Wird der Tatort immer schlechter?
-Mit derartigen Formulierungen tue ich mich schwer.
Auch wenn man persönlich manchmal gerne „Ja“ rufen würde, halte ich wenig von solchen Urteilen. Das klingt mir alles zu kulturpessimistisch. :(

Im Buch „Menetekel – 3000 Jahre Untergang des Abendlands“ befasst sich der Autor Gerhard Henschel mit dem Phänomen des Kulturpessimismus. An vielen Original-Zitaten (die einen schon manchmal ermüden können) und seinen oft erfrischenden Kommentaren zeigt er, dass es wohl zu allen Zeiten Stimmen gab, die die aktuellen Zustände in einem schlechteren Licht sehen als die in einer jüngeren oder ferneren Vergangenheit.

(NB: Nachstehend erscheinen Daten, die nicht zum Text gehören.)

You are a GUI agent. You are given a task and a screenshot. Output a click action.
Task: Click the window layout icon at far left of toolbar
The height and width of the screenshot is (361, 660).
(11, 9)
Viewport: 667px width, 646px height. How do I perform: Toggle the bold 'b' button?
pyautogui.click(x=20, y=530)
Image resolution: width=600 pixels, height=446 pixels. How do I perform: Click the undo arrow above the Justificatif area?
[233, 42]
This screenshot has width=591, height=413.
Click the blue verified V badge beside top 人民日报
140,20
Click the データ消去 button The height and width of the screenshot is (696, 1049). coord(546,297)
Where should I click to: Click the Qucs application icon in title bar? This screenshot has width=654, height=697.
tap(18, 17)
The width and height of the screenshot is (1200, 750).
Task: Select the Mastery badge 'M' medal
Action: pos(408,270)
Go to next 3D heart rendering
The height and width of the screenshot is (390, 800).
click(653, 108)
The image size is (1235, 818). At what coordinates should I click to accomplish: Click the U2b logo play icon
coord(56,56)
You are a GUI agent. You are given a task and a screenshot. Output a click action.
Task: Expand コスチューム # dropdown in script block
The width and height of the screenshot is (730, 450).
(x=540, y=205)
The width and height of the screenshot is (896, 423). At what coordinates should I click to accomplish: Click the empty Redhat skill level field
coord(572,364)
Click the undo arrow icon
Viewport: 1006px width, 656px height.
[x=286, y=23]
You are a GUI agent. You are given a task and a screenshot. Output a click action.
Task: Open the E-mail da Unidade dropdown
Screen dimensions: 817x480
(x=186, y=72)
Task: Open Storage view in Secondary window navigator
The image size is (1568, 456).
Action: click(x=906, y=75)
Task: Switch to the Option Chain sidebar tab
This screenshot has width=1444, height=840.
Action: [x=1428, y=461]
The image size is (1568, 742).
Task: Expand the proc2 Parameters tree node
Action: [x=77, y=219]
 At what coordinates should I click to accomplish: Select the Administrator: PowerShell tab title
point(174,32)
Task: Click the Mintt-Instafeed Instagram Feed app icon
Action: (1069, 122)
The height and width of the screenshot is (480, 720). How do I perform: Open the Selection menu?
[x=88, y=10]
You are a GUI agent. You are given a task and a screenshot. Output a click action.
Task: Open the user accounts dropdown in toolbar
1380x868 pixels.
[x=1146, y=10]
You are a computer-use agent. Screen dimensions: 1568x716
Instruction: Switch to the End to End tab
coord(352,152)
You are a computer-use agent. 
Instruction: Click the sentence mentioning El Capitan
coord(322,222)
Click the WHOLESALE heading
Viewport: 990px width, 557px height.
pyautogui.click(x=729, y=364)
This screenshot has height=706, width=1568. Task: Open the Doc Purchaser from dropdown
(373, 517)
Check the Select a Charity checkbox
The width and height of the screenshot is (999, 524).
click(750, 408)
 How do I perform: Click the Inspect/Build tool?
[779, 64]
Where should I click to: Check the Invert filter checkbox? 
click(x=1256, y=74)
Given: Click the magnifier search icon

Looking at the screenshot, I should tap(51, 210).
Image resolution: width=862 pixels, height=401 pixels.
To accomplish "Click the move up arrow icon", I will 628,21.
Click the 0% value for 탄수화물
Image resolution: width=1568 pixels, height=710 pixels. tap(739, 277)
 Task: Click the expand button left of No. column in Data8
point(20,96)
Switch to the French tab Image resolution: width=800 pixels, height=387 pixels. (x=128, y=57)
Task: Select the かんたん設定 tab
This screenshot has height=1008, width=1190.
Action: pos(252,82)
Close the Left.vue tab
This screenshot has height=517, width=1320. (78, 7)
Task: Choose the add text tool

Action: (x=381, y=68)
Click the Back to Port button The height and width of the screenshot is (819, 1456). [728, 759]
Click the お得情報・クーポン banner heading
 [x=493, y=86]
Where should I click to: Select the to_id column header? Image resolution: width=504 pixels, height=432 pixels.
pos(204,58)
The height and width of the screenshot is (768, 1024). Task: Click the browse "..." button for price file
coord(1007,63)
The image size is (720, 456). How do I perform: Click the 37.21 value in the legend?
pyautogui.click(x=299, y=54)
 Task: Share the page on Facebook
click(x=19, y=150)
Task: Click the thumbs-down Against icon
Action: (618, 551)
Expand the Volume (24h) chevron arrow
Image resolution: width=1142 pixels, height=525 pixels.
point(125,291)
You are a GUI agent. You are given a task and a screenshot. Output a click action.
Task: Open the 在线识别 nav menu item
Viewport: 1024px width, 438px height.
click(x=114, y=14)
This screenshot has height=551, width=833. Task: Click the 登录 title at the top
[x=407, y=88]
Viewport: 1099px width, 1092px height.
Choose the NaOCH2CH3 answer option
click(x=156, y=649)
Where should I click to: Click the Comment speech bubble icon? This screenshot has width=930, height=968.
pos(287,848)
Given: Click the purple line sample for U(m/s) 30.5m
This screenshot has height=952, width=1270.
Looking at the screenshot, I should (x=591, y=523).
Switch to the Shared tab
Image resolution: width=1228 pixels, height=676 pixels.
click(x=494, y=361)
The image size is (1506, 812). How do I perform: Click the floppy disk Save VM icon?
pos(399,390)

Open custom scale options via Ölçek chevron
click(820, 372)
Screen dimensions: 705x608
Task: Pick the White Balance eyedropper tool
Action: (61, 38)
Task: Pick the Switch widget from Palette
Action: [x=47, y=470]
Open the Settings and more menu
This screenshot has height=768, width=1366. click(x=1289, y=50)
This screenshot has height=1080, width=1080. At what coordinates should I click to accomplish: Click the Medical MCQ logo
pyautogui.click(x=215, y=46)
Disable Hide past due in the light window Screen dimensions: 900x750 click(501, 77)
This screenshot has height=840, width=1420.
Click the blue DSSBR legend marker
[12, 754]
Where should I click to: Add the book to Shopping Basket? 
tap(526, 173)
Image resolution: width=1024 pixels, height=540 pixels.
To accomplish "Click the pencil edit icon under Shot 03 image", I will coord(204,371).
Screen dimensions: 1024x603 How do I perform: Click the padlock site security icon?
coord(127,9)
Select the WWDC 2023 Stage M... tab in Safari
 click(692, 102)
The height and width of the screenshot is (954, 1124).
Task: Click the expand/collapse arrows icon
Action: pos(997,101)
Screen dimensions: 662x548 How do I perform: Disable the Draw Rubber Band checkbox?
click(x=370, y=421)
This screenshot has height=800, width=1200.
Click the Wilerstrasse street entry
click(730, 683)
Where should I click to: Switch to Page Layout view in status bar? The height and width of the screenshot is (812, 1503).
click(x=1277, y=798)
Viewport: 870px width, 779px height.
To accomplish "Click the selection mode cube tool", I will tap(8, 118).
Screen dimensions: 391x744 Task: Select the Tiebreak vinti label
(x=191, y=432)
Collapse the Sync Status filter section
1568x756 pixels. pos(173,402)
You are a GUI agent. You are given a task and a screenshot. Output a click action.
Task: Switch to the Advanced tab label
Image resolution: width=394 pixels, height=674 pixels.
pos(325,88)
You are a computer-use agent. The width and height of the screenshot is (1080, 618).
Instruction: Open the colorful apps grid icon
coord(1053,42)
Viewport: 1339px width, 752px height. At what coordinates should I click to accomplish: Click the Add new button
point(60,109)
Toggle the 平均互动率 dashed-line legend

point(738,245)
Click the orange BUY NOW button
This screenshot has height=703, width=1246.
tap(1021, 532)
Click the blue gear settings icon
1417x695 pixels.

Die aktuell erlebte Gegenwart ist häufig nicht so großartig/ereignisreich/gemütlich als die Vergangenheit, die in der eigenen Erinnerung gerne verklärt wird. Und doch geht es weiter, Dinge verändern sich (oft schleichend) und im Rückblick erscheint das meiste, was kam, schlüssig.

So, mein erster Beitrag nach dem Datencrash.